Una nueva era de IA integrada en radiología
Por otro lado, la firma Philips presenta una visión renovada sobre el futuro de la Inteligencia Artificial (IA) en radiología, centrada en la integración invisible de estas tecnologías en los flujos de trabajo clínicos. Basada en las conclusiones del Future Health Index (FHI) 2025 y en experiencias reales de implementación en sistemas sanitarios internacionales, la compañía subraya que las mejoras incrementales en eficiencia están llamadas a transformar la práctica radiológica y el rendimiento de los servicios de diagnóstico por imagen.
En el ámbito de la radiografía digital, Philips incorpora la tecnología Smart Collimation Thorax, una solución de IA diseñada para optimizar automáticamente la colimación en estudios de tórax y reducir la variabilidad asociada a tareas manuales. En entornos simulados, esta funcionalidad ha demostrado una mejora significativa del flujo de trabajo, agilizando cada exploración y aportando un ahorro de tiempo acumulado que repercute directamente en la capacidad asistencial de los equipos. Además, los profesionales destacan que esta automatización disminuye el riesgo de errores repetitivos y refuerza la seguridad del paciente durante el posicionamiento, al permitir que el técnico permanezca junto a él mientras la IA ejecuta los ajustes necesarios.
Del mismo modo, la innovación en tomografía computarizada se materializa en Precise Position, una herramienta que automatiza la orientación del paciente y define de forma precisa el campo de adquisición sin necesidad de correcciones manuales. Esta tecnología aplicada no sólo acelera el proceso de preparación del estudio, sino que también incrementa la consistencia entre operadores y mejora el centrado vertical, un aspecto clave para asegurar la calidad de imagen y optimizar la dosis.

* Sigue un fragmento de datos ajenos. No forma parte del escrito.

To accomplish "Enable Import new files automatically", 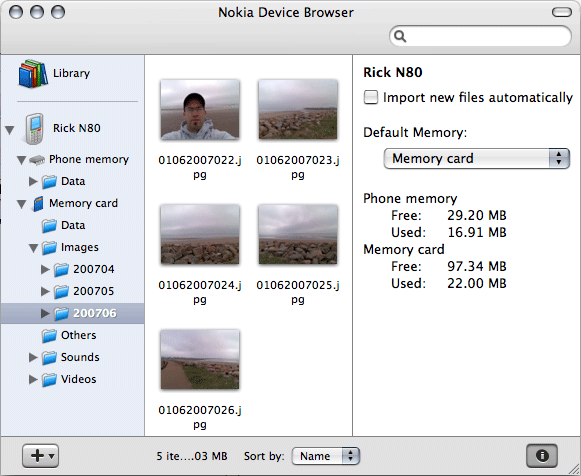I will 371,97.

Fuente: Philips / Royal Philips
La compañía anticipa que la próxima fase estará marcada por la llegada de la agentic AI, capaz de gestionar tareas previas y posteriores a la interpretación -desde la organización de listas de trabajo hasta la preparación de estudios o la detección de hallazgos prioritarios-, ampliando el impacto de esta tecnología superavanzada más allá del momento estrictamente diagnóstico. Esta evolución requerirá nuevos estándares de supervisión y validación continua, en colaboración con radiólogos y entidades reguladoras.